Whenever I want to add a “splash of color” to my recipes radicchio does the trick. In this salad, radicchio isn’t just there to flaunt its color–it’s the star! At first glance you might think, oh but boring it’s just a radicchio salad…but this salad is anything but boring. The key is the dressing! This super quick radicchio salad delivers a lot of flavor. Tossed together with tangy crème fraîche, sweet syrupy honey, freshly squeezed orange and a dash of Dijon, radicchio transforms itself into a refreshing new salad sensation.
A radicchio salad is a great way to lighten up a season dominated by hearty, warm meals.
When I am looking for a super simple fall or winter salad, this is one favorite fall back recipes. It takes only minutes to prepare and is a great addition to so many types of meals. You can serve it as light starter or as a tasty side dish alongside grilled or roasted vegetables, baked potatoes or even roast chicken. It’s also a fantastic addition to any holiday meal, especially since the salad holds up so well without getting soggy. And that’s why it still remains one of my go-to winter salads.

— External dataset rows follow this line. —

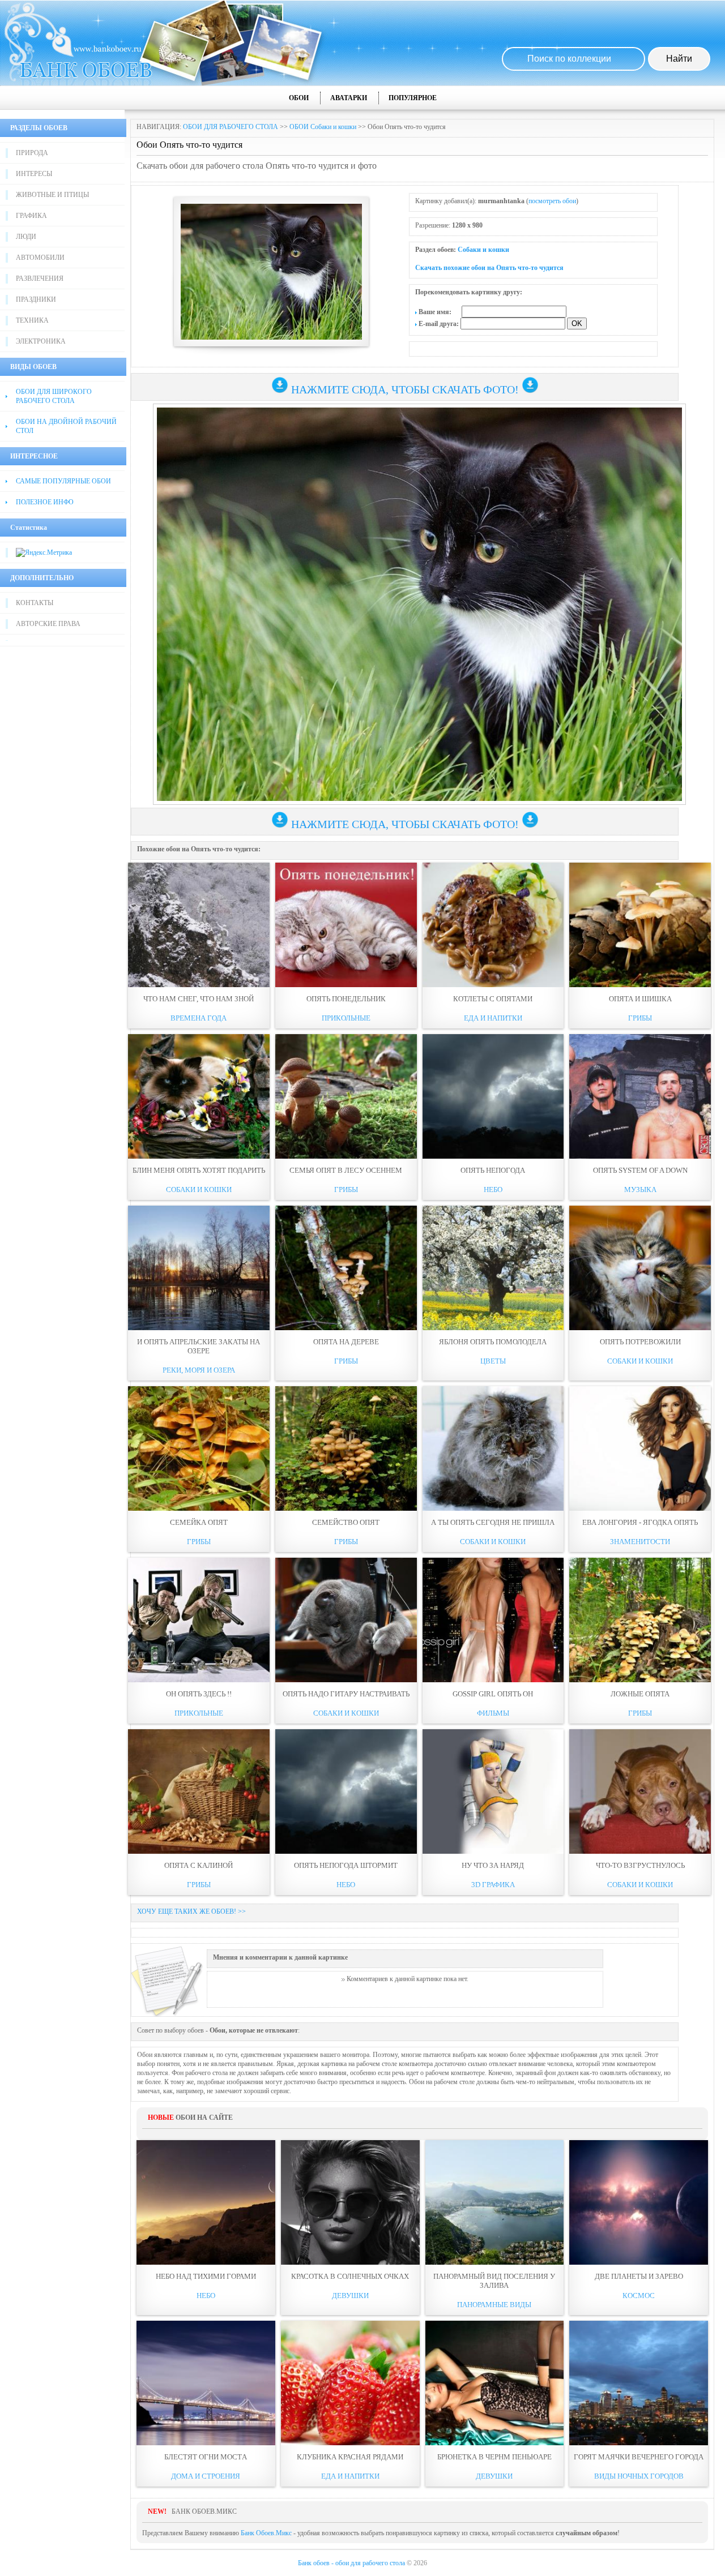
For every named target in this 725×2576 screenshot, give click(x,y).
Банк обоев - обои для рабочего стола (351, 2563)
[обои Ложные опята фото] (640, 1620)
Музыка (640, 1189)
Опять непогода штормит (346, 1865)
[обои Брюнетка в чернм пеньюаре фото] (494, 2383)
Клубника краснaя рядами (350, 2457)
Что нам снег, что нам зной (198, 999)
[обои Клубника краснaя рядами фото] (350, 2383)
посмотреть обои (552, 201)
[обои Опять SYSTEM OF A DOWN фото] (640, 1096)
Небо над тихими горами (206, 2276)
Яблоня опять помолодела (493, 1342)
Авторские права (48, 624)
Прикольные (346, 1018)
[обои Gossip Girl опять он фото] (493, 1620)
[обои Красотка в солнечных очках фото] (350, 2202)
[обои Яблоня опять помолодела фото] (493, 1268)
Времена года (198, 1018)
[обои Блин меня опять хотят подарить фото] (199, 1096)
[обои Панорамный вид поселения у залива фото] (494, 2202)
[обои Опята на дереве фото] (346, 1268)
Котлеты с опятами (492, 999)
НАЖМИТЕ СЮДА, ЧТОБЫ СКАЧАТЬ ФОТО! (405, 389)
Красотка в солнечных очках (350, 2276)
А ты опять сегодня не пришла (493, 1522)
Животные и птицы (52, 195)
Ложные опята (640, 1694)
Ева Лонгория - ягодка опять (640, 1522)
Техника (32, 320)
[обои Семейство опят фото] (346, 1448)
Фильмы (493, 1713)
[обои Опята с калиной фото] (199, 1791)
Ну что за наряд (493, 1865)
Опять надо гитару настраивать (346, 1694)
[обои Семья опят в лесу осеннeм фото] (346, 1096)
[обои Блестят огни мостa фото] (206, 2383)
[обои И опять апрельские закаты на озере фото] (199, 1268)
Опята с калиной (198, 1865)
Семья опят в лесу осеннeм (345, 1170)
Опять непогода (492, 1170)
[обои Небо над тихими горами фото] (206, 2202)
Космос (638, 2295)
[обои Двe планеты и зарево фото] (638, 2202)
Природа (32, 153)
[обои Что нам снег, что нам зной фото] (199, 925)
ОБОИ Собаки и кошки (322, 127)
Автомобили (40, 258)
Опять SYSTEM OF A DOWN (640, 1170)
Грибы (640, 1018)
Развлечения (39, 278)
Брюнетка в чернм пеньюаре (494, 2457)
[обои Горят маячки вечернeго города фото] (638, 2383)
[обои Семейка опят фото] (199, 1448)
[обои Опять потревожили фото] (640, 1268)
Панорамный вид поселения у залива (494, 2281)
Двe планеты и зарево (639, 2276)
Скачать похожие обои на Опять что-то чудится (489, 268)
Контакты (34, 603)
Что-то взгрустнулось (640, 1865)
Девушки (350, 2295)
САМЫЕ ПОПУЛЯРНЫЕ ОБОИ (63, 481)
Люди (26, 237)
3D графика (493, 1884)
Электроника (41, 341)
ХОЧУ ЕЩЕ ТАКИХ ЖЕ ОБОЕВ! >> (191, 1911)
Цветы (493, 1361)
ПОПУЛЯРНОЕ (413, 98)
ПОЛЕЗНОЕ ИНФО (45, 502)
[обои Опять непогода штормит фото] (346, 1791)
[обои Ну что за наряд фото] (493, 1791)
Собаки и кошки (483, 250)
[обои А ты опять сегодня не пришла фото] (493, 1448)
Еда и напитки (493, 1018)
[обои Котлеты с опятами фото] (493, 925)
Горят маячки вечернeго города (638, 2457)
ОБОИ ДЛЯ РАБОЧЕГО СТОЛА (230, 127)
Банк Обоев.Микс (266, 2533)
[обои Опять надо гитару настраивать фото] (346, 1620)
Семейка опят (199, 1522)
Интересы (34, 174)
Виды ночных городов (639, 2476)
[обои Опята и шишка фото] (640, 925)
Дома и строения (205, 2476)
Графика (31, 216)
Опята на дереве (346, 1342)
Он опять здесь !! (199, 1694)
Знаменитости (640, 1541)
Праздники (36, 299)
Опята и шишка (640, 999)
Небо (493, 1189)
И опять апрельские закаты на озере (198, 1346)
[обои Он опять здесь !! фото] (199, 1620)
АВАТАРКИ (348, 98)
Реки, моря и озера (199, 1370)
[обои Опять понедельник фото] (346, 925)
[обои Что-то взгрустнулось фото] (640, 1791)
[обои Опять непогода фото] (493, 1096)
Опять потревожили (640, 1342)
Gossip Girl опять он (493, 1694)
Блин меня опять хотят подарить (199, 1170)
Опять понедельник (346, 999)
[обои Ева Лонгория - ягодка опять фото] (640, 1448)
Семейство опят (345, 1522)
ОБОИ (299, 98)
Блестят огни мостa (205, 2457)
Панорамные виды (494, 2304)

The bitterness of radicchio can vary
Crunchy radicchio (also known as Italian chicory) with its slightly bitter leaves and distinctive reddish-purple and white color, is a in abundant in Germany from June to November. The depth of its coloring all depends upon the nature of its cultivation and how much light it was exposed to when growing. If none at all, the contrast between the deep maroon, white-veined leaves will be very strong. As for the bitterness, that’s dependent on the variety, it’s stage of growth and the weather at the time of harvest. So it can be a bit of a gamble at times as you journey through its range on the bitter scale, but more often than not, it’s only faintly bitter. Or perhaps I’ve been lucky…so far… Though, do make sure radicchio leaves are fresh looking and bright — older, dryer leaves taste more bitter.
Choose a less bitter variety or follow this tip to reduce the bitterness
The compact, cabbage shaped varieties (radicchio di Chioggia) have bitter leaves in contrast to Radicchio rosso di Treviso with its long tapering shape (like a large Belgian endive) red and white striped leaves, pure white stems and refined flavor. Some professional chefs recommend soaking the leaves in ice cold water for an hour or two before preparing to reduce the level of bitterness of a radicchio salad. Even letting it soak for 15 minutes helps to remove some of its bitterness. I do this in a salad spinner before draining the water and spinning until dry. Though, rather than question, why radicchio, perhaps it should be which radicchio? I’ll let you choose.
For the salad:
2 small heads of radicchio, leaves chopped or torn
For the dressing:
1/2 cup crème fraîche (150 g)
1 tablespoon honey
1 tablespoon grainy Dijon mustard
1 tablespoon good-quality white wine vinegar or white balsamic vinegar
3 tablespoons extra-virgin olive oil
2 tablespoons freshly squeezed orange juice
sea salt and freshly ground pepper, to taste
1. Combine the dressing ingredients in a small bowl and whisk together until well blended and smooth.
2. In a large bowl, add the radicchio leaves, toss with the dressing to gently to coat the leaves and serve.